Inspired Reflection Through Pilgrimage: Part of the “As This Jesuit Sees It” Series
Written by Rev. Gregory Schenden, S.J., Roman Catholic Chaplain.
This article originally appeared on September 30, 2016, in the Hoya and can be found online here. “As This Jesuit Sees It” appears every other Friday in the Hoya.
In every epoch, culture and faith tradition, there have been tales of and from the road: Odysseus’ journey to return to Ithaca from the Trojan War, Jesus’ quest to his destiny in Jerusalem, the Prophet Muhammad’s trek from Mecca to Medina, Jack Kerouac’s American sojourn “On the Road,” even the cinematic pilgrimage of the Star Wars canon. There is essential in la condition humaine about the journey. While destinations and goals are fundamental, there is something about how we get there that is just as indispensable.
This past summer I accompanied a group of Georgetown students to World Youth Day 2016 in Krakow, Poland. World Youth Day is a gathering organized every three years by the Catholic Church in various locations around the globe with young people — mostly college-aged — from a host of countries.
This year, the week’s events culminated in a Mass held about 11 miles outside of Krakow and was attended by an estimated 3 million travelers from 185 countries. While the concluding Mass, with notable representation of the globe accompanying Pope Francis, was phenomenal indeed — it was the joys and challenges of our preceding days leading up to the Mass that were so profound. This is what the journey, often defined as pilgrimage in religious terms, is all about.
In his book “The Art of Pilgrimage: The Seeker’s Guide to Making Travel Sacred,” author Phil Cousineau writes: “The point of pilgrimage … is to improve yourself by enduring and overcoming difficulties. In other words, if the journey you have chosen is indeed a pilgrimage, a soulful journey, it will be rigorous. Ancient wisdom suggests that if you aren’t trembling as you approach the sacred, it isn’t the real thing. The sacred, in its various guises as holy ground, art, or knowledge, evolves emotion and commotion.”
Emotion and commotion — and so it was for us in Krakow. There was the high emotion and grandeur of cafes and medieval castles we visited. Yet lost luggage, sleeping on a gymnasium floor and trekking a dozen miles in temperatures bordering on 90 degrees — interspersed with thunderstorms with thousands of other pilgrims — caused much commotion as well.
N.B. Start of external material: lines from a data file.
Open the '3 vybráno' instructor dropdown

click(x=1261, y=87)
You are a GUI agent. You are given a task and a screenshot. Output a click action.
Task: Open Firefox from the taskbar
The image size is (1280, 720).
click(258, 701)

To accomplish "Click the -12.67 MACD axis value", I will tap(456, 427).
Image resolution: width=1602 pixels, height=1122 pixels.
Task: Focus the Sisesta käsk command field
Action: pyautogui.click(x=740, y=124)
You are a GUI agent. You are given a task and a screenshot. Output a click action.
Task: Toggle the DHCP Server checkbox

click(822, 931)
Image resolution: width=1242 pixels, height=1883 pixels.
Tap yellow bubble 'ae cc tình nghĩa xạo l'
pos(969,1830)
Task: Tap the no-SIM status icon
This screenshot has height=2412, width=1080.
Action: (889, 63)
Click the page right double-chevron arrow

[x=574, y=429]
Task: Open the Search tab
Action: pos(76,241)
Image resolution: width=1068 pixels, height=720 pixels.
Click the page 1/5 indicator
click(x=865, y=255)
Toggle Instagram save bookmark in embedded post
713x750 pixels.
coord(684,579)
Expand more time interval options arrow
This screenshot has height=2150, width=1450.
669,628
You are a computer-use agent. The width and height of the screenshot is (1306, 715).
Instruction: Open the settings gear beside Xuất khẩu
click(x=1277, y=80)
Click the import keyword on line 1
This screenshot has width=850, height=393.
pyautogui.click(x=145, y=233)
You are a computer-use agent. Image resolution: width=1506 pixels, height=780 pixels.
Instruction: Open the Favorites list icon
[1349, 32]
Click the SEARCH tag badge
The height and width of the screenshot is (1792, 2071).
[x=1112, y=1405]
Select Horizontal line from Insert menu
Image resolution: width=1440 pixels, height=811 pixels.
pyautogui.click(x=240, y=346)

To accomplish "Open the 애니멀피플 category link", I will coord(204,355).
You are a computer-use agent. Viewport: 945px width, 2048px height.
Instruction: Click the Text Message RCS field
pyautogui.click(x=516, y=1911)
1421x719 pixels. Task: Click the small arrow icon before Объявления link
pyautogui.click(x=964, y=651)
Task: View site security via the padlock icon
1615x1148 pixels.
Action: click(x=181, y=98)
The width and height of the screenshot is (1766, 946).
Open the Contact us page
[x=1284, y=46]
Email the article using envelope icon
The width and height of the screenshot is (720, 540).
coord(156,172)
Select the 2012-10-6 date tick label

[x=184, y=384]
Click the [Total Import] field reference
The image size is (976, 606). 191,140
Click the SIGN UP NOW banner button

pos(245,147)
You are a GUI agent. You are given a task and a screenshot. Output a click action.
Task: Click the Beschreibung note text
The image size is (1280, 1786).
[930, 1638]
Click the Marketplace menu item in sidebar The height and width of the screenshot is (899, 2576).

Yet it was in the commotion that something emerged. All of us, upon individual and communal reflection, came to identify that with all of these apparent creature discomforts, we also came to embrace the distinction between what was truly wanted out of this pilgrimage and what was truly needed. We came to a deeper understanding of what was essential for this pilgrimage — a journey that we understood as a microcosm of our greater treks through our lives.
Luggage, comfortable beds, an Uber or Lyft to get us where we were going — all of these comfortable wants abated as a deepening notion of who we were and where we were going increased. That became the defining feature of this pilgrimage: discerning the distinction between life’s wants and needs, and the desire to live more fully from the essential needs.
And so it was in Krakow. Yet so it is each day of our lives as well. It becomes a matter of perspective. I recently had it explained to me as the crucial difference between a vacation and a pilgrimage. On vacation, we move through cities, along beaches, into towns and the countryside. On pilgrimage, it is the cities, the beaches, the countryside and towns that move through us, shaping us, transforming us into who each of us is more fully.
As we continue our journey through this semester on the Hilltop, may each of us come to embrace the joys and struggles, the emotion and commotion of our sacred life journeys, our pilgrimages, both individually and collectively.